◆ EXCERPT PROVIDED
====

In April 2011, it was announced that part of Cashel Street was to reopen on 29 October 2011. The date was set just prior to Cup and Show Week, where the Canterbury A&P Show is held in the week that coincides with the provincial anniversary day. The initiative was driven by the Restart The Heart Trust, which was set up for the purpose of getting retail back into the central city. The Restart The Heart Trust was given an interest-free loan of $3.36 million by the Christchurch Earthquake Appeal Trust. Temporary shops made from shipping containers were fitted out as retail premises, to accommodate 27 shops branded as Re:START. Ballantynes, Christchurch's remaining department store, also reopened and is the retail anchor. Prime Minister John Key officiated at the opening ceremony.

====

◆ EXTRACTED INFORMATION
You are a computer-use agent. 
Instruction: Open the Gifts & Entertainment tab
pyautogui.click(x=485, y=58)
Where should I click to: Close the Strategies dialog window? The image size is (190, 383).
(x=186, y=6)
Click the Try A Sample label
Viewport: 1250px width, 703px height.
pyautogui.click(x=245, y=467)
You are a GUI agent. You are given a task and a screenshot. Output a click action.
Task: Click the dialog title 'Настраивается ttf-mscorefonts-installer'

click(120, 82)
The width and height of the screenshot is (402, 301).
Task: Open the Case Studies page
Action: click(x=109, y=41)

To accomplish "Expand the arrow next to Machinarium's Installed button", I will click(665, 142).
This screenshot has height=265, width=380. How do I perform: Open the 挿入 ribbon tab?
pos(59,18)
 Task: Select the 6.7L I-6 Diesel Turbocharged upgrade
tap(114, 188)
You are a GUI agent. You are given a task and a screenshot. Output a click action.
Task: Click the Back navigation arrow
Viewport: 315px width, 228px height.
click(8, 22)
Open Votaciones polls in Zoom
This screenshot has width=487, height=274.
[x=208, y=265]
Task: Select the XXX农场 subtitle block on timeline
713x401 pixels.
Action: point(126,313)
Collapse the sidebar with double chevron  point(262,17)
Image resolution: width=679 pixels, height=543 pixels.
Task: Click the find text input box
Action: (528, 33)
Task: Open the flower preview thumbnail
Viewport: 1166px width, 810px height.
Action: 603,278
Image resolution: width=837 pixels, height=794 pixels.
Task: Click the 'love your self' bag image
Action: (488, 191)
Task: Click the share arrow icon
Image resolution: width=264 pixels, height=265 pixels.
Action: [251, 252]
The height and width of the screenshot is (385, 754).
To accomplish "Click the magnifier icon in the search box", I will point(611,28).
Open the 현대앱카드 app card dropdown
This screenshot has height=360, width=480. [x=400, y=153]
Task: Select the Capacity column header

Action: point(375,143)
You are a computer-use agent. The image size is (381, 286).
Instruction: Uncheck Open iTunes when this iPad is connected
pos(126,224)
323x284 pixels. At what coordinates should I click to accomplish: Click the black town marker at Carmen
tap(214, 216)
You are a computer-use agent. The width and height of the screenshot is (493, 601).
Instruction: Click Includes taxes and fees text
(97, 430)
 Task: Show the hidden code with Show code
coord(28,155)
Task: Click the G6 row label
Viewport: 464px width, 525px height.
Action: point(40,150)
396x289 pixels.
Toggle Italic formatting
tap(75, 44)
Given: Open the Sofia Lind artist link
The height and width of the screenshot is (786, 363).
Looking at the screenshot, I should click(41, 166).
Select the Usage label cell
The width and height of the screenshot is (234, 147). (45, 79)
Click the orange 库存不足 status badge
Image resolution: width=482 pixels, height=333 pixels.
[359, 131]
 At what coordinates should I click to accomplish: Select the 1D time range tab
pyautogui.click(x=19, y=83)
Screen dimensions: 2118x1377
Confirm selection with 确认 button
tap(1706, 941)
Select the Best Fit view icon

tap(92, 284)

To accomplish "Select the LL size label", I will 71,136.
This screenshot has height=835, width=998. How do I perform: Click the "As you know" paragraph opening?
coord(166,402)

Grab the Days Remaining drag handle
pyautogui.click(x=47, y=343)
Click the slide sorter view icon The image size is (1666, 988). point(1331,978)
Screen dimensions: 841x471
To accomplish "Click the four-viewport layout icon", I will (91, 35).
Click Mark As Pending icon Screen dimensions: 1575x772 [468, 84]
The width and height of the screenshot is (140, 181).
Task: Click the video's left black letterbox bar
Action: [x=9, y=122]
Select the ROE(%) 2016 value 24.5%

====

◆ EXERCISE A
In the text about the Cashel Street reopening, what amount was the interest-free loan given to the Restart The Heart Trust?
◆ EXERCISE B
Write the next few sentences of the text about the Cashel Street reopening, picking up right after its final sentence.

◆ WRITTEN RESPONSE A
$3.36 million

◆ WRITTEN RESPONSE B
The original proponent of the concept, Paul Lonsdale of the Central City Business Association, became the manager of the mall initiative. Lonsdale and others initially claimed that it was the world first pop-up mall, but there were already container malls in other places, for example Cholula (Mexico) and Bishkek (Kyrgyzstan). Organisers of the Christchurch mall project were threatened with legal action by organisers of a similar project in London (Boxpark) that was yet to open. Shipping containers were chosen because they were "strong & re-locatable" (the mall was developed while Christchurch still experienced strong aftershocks, e.g. the June 2011 earthquake), and due to agreements with land owners, it may be necessary to relocate the mall to make way for building reconstruction. The initial 27 tenants were given six-months contracts.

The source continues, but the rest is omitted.